* _Given instruction_: Format everything from the line containing "This screenshot has width=601, height=407." down to the end of the items as a Markdown table with the columns Row and Line, numbering each line and skipping blank lines. Leave the pictures out.

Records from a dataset
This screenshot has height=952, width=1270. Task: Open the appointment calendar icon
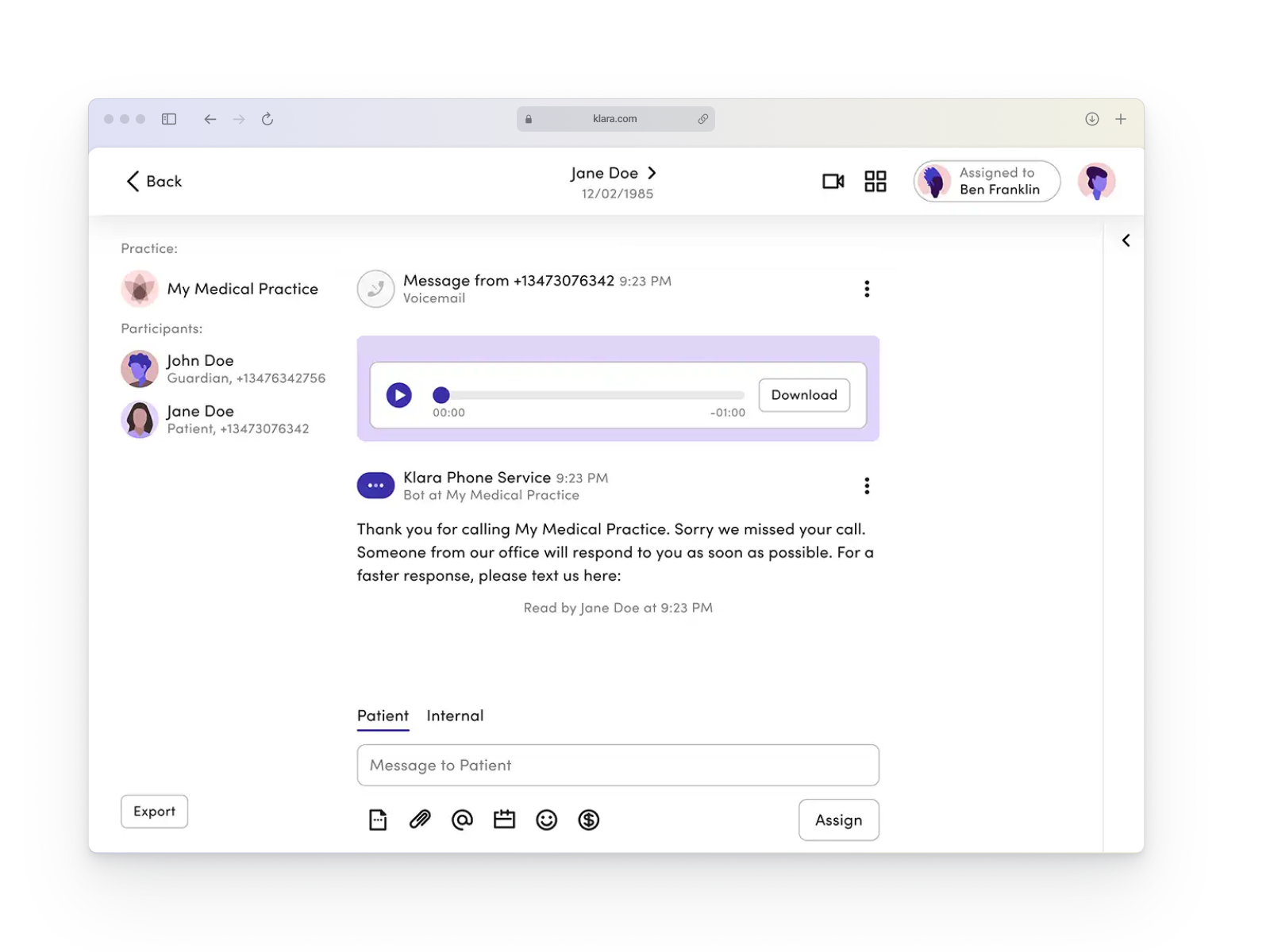[504, 820]
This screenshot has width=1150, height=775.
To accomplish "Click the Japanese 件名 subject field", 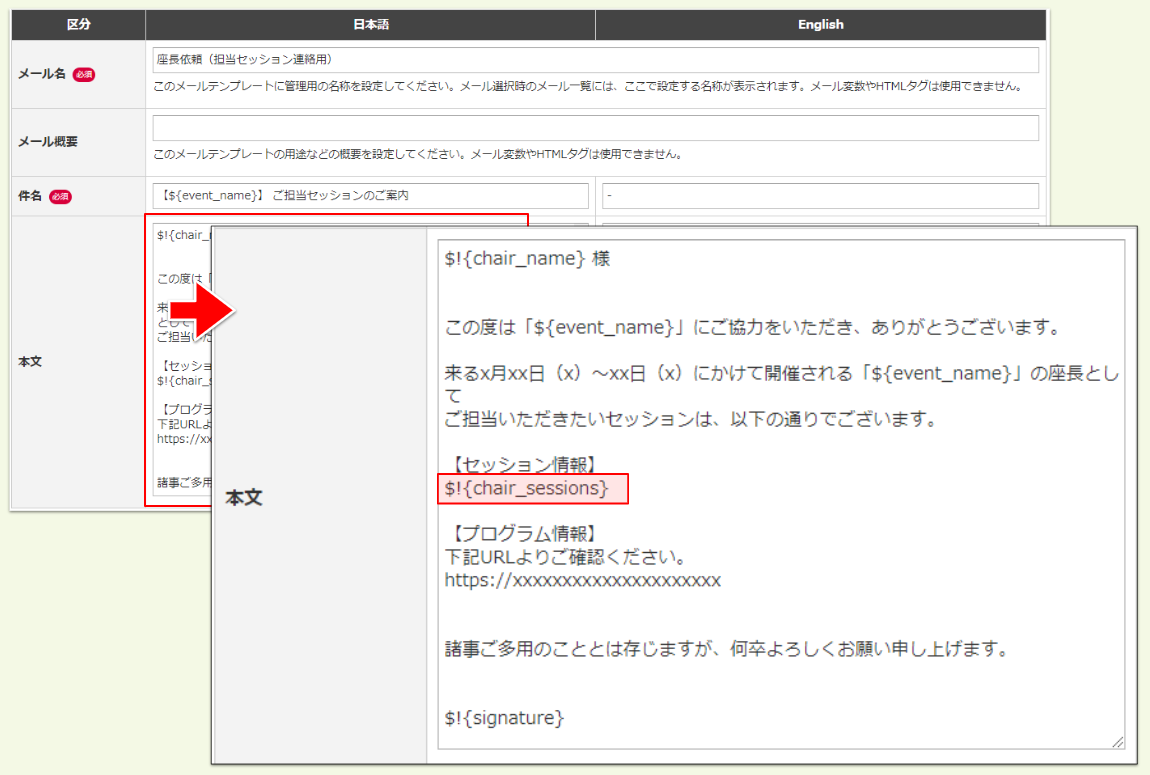I will tap(370, 196).
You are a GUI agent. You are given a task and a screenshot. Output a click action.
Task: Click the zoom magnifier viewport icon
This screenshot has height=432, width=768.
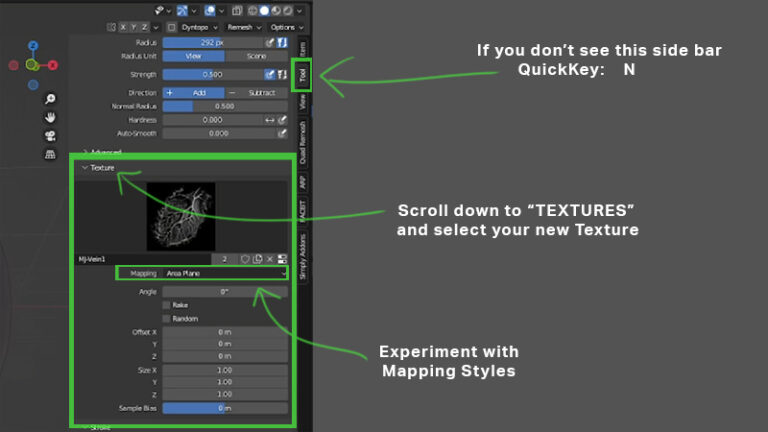pos(50,99)
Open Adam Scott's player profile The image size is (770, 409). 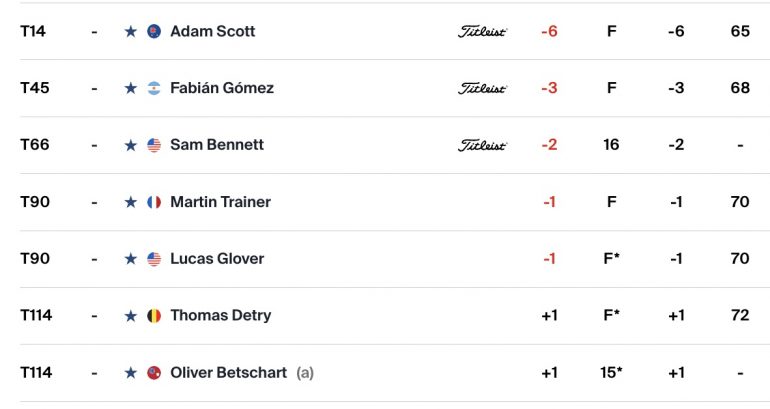pos(213,31)
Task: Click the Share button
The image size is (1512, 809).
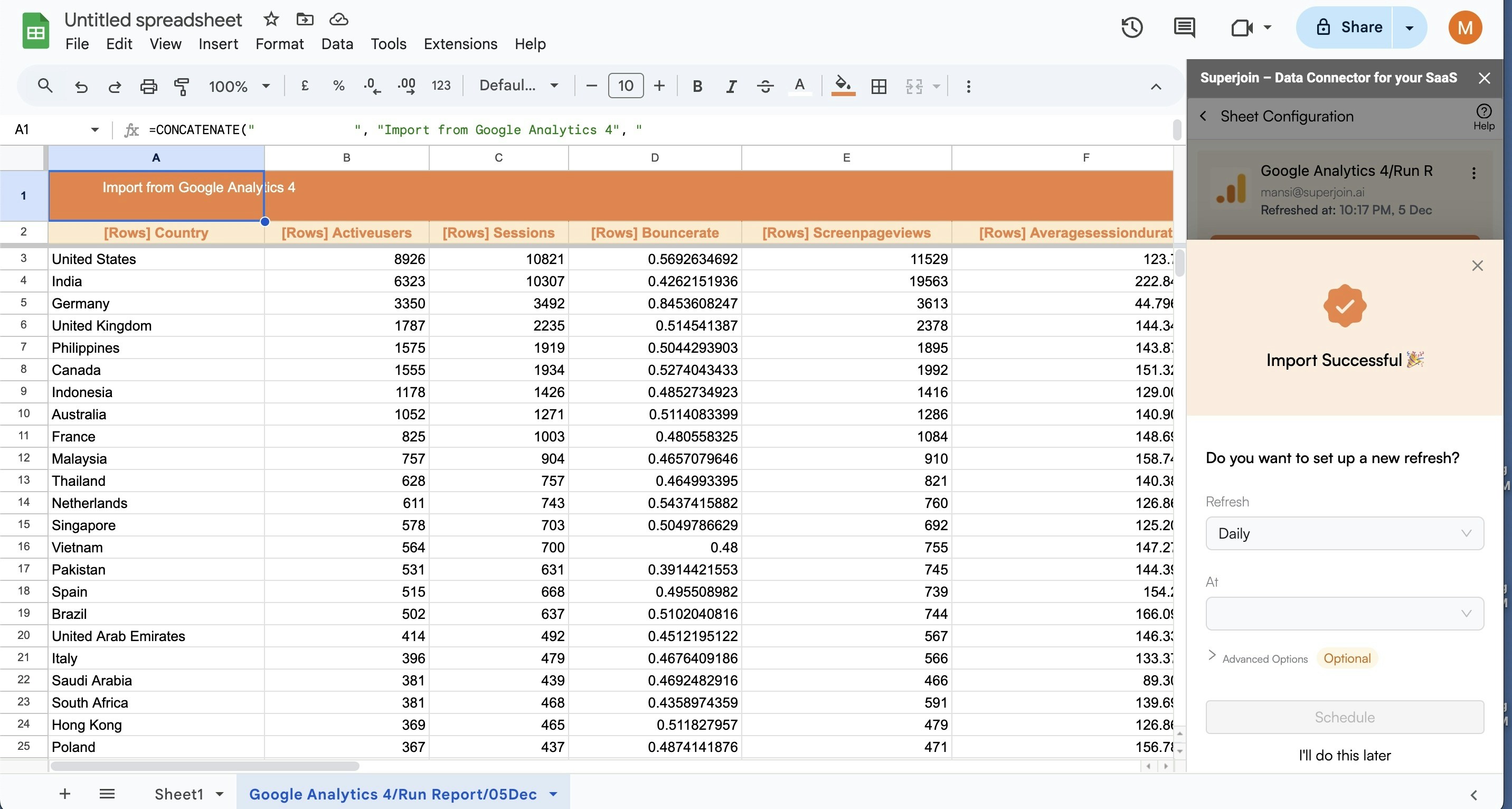Action: tap(1348, 27)
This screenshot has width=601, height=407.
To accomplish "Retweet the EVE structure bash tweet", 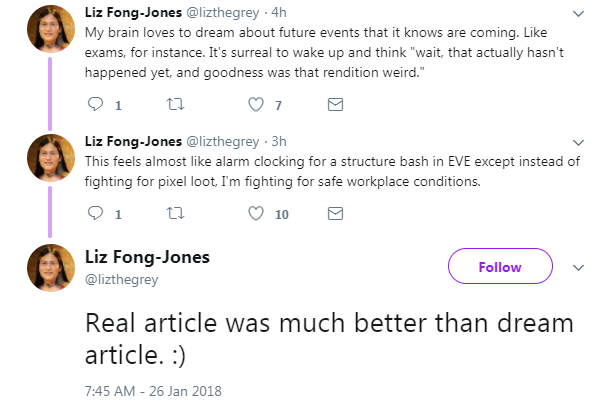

* _The solution_:
| Row | Line |
|---|---|
| 1 | This screenshot has width=601, height=407. |
| 2 | To accomplish "Retweet the EVE structure bash tweet",  |